- **Stored items**

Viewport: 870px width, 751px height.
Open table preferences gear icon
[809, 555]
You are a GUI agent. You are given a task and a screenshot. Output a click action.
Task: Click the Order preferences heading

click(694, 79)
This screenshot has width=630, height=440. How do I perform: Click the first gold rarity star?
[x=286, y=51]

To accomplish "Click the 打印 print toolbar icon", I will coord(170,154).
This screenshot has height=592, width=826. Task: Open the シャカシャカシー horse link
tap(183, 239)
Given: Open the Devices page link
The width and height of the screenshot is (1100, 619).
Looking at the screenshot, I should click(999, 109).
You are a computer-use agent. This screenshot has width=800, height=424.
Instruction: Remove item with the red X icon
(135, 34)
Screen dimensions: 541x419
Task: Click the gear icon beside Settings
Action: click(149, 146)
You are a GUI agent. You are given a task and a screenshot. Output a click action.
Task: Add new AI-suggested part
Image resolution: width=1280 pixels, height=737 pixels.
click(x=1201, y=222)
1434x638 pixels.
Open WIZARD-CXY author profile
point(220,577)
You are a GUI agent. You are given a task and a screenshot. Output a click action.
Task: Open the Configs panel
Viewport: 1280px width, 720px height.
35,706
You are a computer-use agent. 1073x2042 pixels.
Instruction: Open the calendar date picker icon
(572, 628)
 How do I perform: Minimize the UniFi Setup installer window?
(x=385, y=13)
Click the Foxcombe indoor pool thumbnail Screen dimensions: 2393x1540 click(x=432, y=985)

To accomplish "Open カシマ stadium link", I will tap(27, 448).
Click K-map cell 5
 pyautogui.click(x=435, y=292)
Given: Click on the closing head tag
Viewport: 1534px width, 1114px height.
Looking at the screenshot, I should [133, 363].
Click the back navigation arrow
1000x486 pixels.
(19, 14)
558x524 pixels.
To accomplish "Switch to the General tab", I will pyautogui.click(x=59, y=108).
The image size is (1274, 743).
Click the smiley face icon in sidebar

- **Task instructions**
Each record must be returned exactly as it is written.

- **Exercise solution**
Viewport: 870px width, 751px height.
Open table preferences gear icon
[809, 555]
You are a GUI agent. You are given a task and a screenshot. Output a click action.
Task: Click the Order preferences heading

click(694, 79)
This screenshot has width=630, height=440. How do I perform: Click the first gold rarity star?
[x=286, y=51]

To accomplish "Click the 打印 print toolbar icon", I will coord(170,154).
This screenshot has height=592, width=826. Task: Open the シャカシャカシー horse link
tap(183, 239)
Given: Open the Devices page link
The width and height of the screenshot is (1100, 619).
Looking at the screenshot, I should click(999, 109).
You are a computer-use agent. This screenshot has width=800, height=424.
Instruction: Remove item with the red X icon
(135, 34)
Screen dimensions: 541x419
Task: Click the gear icon beside Settings
Action: click(149, 146)
You are a GUI agent. You are given a task and a screenshot. Output a click action.
Task: Add new AI-suggested part
Image resolution: width=1280 pixels, height=737 pixels.
click(x=1201, y=222)
1434x638 pixels.
Open WIZARD-CXY author profile
point(220,577)
You are a GUI agent. You are given a task and a screenshot. Output a click action.
Task: Open the Configs panel
Viewport: 1280px width, 720px height.
35,706
You are a computer-use agent. 1073x2042 pixels.
Instruction: Open the calendar date picker icon
(572, 628)
 How do I perform: Minimize the UniFi Setup installer window?
(x=385, y=13)
Click the Foxcombe indoor pool thumbnail Screen dimensions: 2393x1540 click(x=432, y=985)

To accomplish "Open カシマ stadium link", I will tap(27, 448).
Click K-map cell 5
 pyautogui.click(x=435, y=292)
Given: Click on the closing head tag
Viewport: 1534px width, 1114px height.
Looking at the screenshot, I should [133, 363].
Click the back navigation arrow
1000x486 pixels.
(19, 14)
558x524 pixels.
To accomplish "Switch to the General tab", I will pyautogui.click(x=59, y=108).
The image size is (1274, 743).
Click the smiley face icon in sidebar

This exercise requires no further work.